The IIJA established the NEVI formula program to provide funding to States to strategically deploy electric vehicle (EV) charging infrastructure and to establish an interconnected network to facilitate data collection, access, and reliability.
The bill immediately played a critical role in advancing electric vehicle charging infrastructure as well as accelerating the adoption of electric vehicles by addressing the issue of “range anxiety,” which has historically been one of the biggest barriers to widespread EV adoption.
What is the trend line in the EV charging industry as a result of NEVI? The number of charge points in the US is poised to grow from about 4 million today to an estimated 35 million in 2030. The electric vehicle supply equipment (EVSE) market could grow from $11 billion today to $119 billion by 2030 at a 27% compound annual growth rate.
EV Adoption Spikes
Electric vehicle adoption has been on the rise in recent years, driven by a combination of factors such as government policies promoting the use of electric cars, improvements in EV technology, and increasing public awareness about the environmental benefits of electric vehicles.

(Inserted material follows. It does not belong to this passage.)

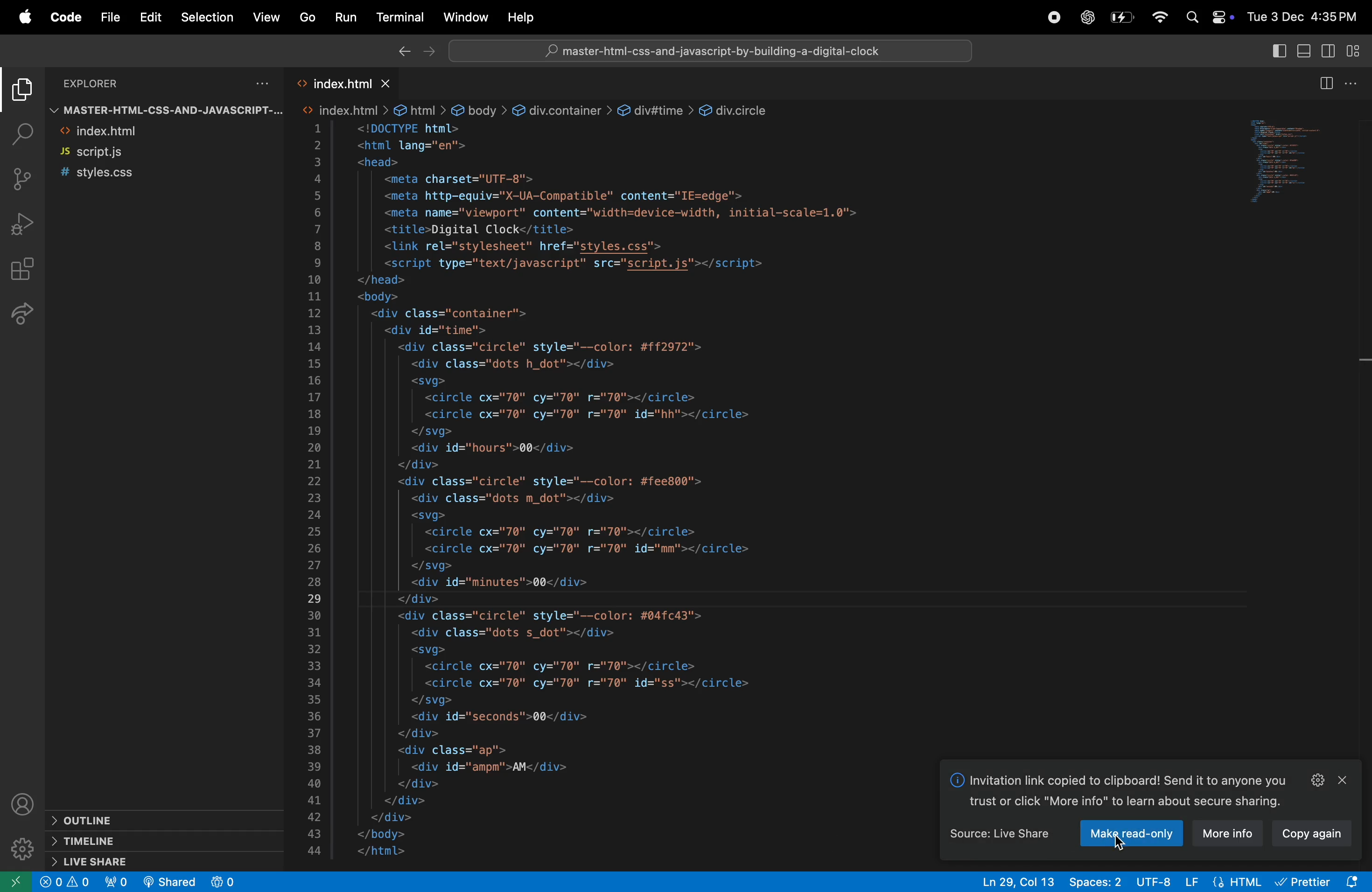 The width and height of the screenshot is (1372, 892). I want to click on toggle secondary sidebar, so click(1330, 50).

In some countries, EV adoption has spiked dramatically in recent years. For example, Norway has the highest rate of EV adoption in the world, with electric cars accounting for more than half of all new car sales in the country in 2021. This is largely due to strong government incentives and tax breaks for EV owners, as well as a growing network of charging stations across the country.
Other countries that have seen a significant increase in EV adoption include China, the United States, the United Kingdom, and Germany. In China, the government has set ambitious targets for EV adoption, and in 2020, electric cars accounted for around 5% of total car sales in the country. In the United States, EV sales have also been on the rise, with Tesla leading the way as the most popular electric car brand. In the United Kingdom and Germany, government incentives and regulations have helped to drive EV adoption, with electric cars accounting for around 10% of new car sales in both countries in 2021.
The trend towards electric vehicle adoption is expected to continue in the coming years, as more people become aware of the environmental benefits of electric cars, and as governments and automakers invest in EV technology and infrastructure.
Meanwhile, the horse is already out of the barn on this:
- EV volumes generally expected to grow by 25-30% p.a. for the next 5-10 years
- 19% of CA vehicles sold in 2022 were EVs
- Automakers sold 807,180 fully electric vehicles in the U.S. in 2022, a 65% increase from 2021 to 2022:
- 3.2% of all vehicles sold in 2021
- 5.8% of all vehicles sold in 2022
The future is the electric vehicle and that is more and more becoming plain to see.